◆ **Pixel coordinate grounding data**
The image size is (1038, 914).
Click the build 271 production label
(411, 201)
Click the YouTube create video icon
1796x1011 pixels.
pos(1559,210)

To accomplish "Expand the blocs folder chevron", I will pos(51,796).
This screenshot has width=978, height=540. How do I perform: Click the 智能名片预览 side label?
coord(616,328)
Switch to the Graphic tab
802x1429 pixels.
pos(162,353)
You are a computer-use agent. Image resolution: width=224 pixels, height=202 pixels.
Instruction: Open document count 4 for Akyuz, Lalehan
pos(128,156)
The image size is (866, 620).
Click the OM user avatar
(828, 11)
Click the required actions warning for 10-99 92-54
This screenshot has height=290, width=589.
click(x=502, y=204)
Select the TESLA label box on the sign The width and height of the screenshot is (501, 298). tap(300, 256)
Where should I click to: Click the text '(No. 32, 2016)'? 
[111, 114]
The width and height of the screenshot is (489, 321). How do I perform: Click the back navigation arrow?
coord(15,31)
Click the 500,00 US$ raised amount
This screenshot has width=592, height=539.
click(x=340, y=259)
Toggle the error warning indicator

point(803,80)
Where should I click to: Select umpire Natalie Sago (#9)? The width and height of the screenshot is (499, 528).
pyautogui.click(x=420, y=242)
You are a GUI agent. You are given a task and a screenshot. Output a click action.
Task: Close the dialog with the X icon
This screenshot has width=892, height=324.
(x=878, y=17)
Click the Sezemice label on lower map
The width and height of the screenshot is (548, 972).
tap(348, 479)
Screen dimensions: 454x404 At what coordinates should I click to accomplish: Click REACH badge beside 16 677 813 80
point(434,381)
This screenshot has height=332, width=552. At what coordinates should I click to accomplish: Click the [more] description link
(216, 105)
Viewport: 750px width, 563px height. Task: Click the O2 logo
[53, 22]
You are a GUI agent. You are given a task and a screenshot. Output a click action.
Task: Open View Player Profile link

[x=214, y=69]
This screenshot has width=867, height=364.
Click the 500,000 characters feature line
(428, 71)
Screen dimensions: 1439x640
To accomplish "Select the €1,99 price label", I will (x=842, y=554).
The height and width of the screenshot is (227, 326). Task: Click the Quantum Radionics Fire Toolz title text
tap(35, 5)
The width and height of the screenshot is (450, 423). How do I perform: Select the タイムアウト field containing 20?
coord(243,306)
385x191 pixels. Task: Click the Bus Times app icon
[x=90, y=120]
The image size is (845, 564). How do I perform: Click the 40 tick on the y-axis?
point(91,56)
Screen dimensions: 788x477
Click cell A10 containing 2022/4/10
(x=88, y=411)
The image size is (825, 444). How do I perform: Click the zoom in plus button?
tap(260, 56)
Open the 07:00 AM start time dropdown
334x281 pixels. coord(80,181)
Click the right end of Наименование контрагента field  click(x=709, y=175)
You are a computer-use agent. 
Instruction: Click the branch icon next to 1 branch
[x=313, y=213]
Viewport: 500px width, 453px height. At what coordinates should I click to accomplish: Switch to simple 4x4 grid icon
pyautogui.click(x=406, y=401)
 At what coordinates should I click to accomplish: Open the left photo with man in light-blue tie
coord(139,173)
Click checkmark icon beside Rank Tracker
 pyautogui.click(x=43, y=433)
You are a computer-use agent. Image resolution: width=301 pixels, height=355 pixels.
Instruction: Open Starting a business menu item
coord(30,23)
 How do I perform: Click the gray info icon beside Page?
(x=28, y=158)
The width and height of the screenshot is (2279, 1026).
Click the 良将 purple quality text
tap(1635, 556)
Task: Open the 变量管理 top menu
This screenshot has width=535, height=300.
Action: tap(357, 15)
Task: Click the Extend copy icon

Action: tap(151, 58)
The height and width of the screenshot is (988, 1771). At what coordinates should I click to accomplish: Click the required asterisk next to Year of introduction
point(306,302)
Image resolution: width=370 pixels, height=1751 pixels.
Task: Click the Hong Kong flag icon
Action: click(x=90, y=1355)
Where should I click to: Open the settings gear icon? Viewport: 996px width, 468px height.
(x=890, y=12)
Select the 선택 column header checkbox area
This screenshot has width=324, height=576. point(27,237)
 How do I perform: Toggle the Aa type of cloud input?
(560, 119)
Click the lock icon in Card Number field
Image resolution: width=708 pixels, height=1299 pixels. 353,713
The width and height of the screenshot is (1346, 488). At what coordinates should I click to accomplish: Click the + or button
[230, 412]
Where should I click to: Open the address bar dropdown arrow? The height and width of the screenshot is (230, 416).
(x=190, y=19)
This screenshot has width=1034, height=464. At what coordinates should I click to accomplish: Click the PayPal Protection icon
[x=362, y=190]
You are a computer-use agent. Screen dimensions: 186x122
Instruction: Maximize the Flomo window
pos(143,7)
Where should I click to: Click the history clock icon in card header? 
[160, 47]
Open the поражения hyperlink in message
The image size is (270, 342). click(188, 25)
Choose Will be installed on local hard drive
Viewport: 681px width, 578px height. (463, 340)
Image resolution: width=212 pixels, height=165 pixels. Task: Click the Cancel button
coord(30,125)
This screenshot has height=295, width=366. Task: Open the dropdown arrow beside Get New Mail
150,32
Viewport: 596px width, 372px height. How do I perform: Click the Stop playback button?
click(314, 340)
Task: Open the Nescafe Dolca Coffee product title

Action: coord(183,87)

◆ **WORK REQUIRED**
Copy the data exactly as it was presented.

◆ **WRITTEN ANSWER**
The image size is (1038, 914).
Click the build 271 production label
(411, 201)
Click the YouTube create video icon
1796x1011 pixels.
pos(1559,210)

To accomplish "Expand the blocs folder chevron", I will pos(51,796).
This screenshot has width=978, height=540. How do I perform: Click the 智能名片预览 side label?
coord(616,328)
Switch to the Graphic tab
802x1429 pixels.
pos(162,353)
You are a computer-use agent. Image resolution: width=224 pixels, height=202 pixels.
Instruction: Open document count 4 for Akyuz, Lalehan
pos(128,156)
The image size is (866, 620).
Click the OM user avatar
(828, 11)
Click the required actions warning for 10-99 92-54
This screenshot has height=290, width=589.
click(x=502, y=204)
Select the TESLA label box on the sign The width and height of the screenshot is (501, 298). tap(300, 256)
Where should I click to: Click the text '(No. 32, 2016)'? 
[111, 114]
The width and height of the screenshot is (489, 321). How do I perform: Click the back navigation arrow?
coord(15,31)
Click the 500,00 US$ raised amount
This screenshot has width=592, height=539.
click(x=340, y=259)
Toggle the error warning indicator

point(803,80)
Where should I click to: Select umpire Natalie Sago (#9)? The width and height of the screenshot is (499, 528).
pyautogui.click(x=420, y=242)
You are a GUI agent. You are given a task and a screenshot. Output a click action.
Task: Close the dialog with the X icon
This screenshot has width=892, height=324.
(x=878, y=17)
Click the Sezemice label on lower map
The width and height of the screenshot is (548, 972).
tap(348, 479)
Screen dimensions: 454x404 At what coordinates should I click to accomplish: Click REACH badge beside 16 677 813 80
point(434,381)
This screenshot has height=332, width=552. At what coordinates should I click to accomplish: Click the [more] description link
(216, 105)
Viewport: 750px width, 563px height. Task: Click the O2 logo
[53, 22]
You are a GUI agent. You are given a task and a screenshot. Output a click action.
Task: Open View Player Profile link

[x=214, y=69]
This screenshot has width=867, height=364.
Click the 500,000 characters feature line
(428, 71)
Screen dimensions: 1439x640
To accomplish "Select the €1,99 price label", I will (x=842, y=554).
The height and width of the screenshot is (227, 326). Task: Click the Quantum Radionics Fire Toolz title text
tap(35, 5)
The width and height of the screenshot is (450, 423). How do I perform: Select the タイムアウト field containing 20?
coord(243,306)
385x191 pixels. Task: Click the Bus Times app icon
[x=90, y=120]
The image size is (845, 564). How do I perform: Click the 40 tick on the y-axis?
point(91,56)
Screen dimensions: 788x477
Click cell A10 containing 2022/4/10
(x=88, y=411)
The image size is (825, 444). How do I perform: Click the zoom in plus button?
tap(260, 56)
Open the 07:00 AM start time dropdown
334x281 pixels. coord(80,181)
Click the right end of Наименование контрагента field  click(x=709, y=175)
You are a computer-use agent. 
Instruction: Click the branch icon next to 1 branch
[x=313, y=213]
Viewport: 500px width, 453px height. At what coordinates should I click to accomplish: Switch to simple 4x4 grid icon
pyautogui.click(x=406, y=401)
 At what coordinates should I click to accomplish: Open the left photo with man in light-blue tie
coord(139,173)
Click checkmark icon beside Rank Tracker
 pyautogui.click(x=43, y=433)
You are a computer-use agent. Image resolution: width=301 pixels, height=355 pixels.
Instruction: Open Starting a business menu item
coord(30,23)
 How do I perform: Click the gray info icon beside Page?
(x=28, y=158)
The width and height of the screenshot is (2279, 1026).
Click the 良将 purple quality text
tap(1635, 556)
Task: Open the 变量管理 top menu
This screenshot has width=535, height=300.
Action: tap(357, 15)
Task: Click the Extend copy icon

Action: tap(151, 58)
The height and width of the screenshot is (988, 1771). At what coordinates should I click to accomplish: Click the required asterisk next to Year of introduction
point(306,302)
Image resolution: width=370 pixels, height=1751 pixels.
Task: Click the Hong Kong flag icon
Action: click(x=90, y=1355)
Where should I click to: Open the settings gear icon? Viewport: 996px width, 468px height.
(x=890, y=12)
Select the 선택 column header checkbox area
This screenshot has width=324, height=576. point(27,237)
 How do I perform: Toggle the Aa type of cloud input?
(560, 119)
Click the lock icon in Card Number field
Image resolution: width=708 pixels, height=1299 pixels. 353,713
The width and height of the screenshot is (1346, 488). At what coordinates should I click to accomplish: Click the + or button
[230, 412]
Where should I click to: Open the address bar dropdown arrow? The height and width of the screenshot is (230, 416).
(x=190, y=19)
This screenshot has width=1034, height=464. At what coordinates should I click to accomplish: Click the PayPal Protection icon
[x=362, y=190]
You are a computer-use agent. Screen dimensions: 186x122
Instruction: Maximize the Flomo window
pos(143,7)
Where should I click to: Click the history clock icon in card header? 
[160, 47]
Open the поражения hyperlink in message
The image size is (270, 342). click(188, 25)
Choose Will be installed on local hard drive
Viewport: 681px width, 578px height. (463, 340)
Image resolution: width=212 pixels, height=165 pixels. Task: Click the Cancel button
coord(30,125)
This screenshot has height=295, width=366. Task: Open the dropdown arrow beside Get New Mail
150,32
Viewport: 596px width, 372px height. How do I perform: Click the Stop playback button?
click(314, 340)
Task: Open the Nescafe Dolca Coffee product title

Action: coord(183,87)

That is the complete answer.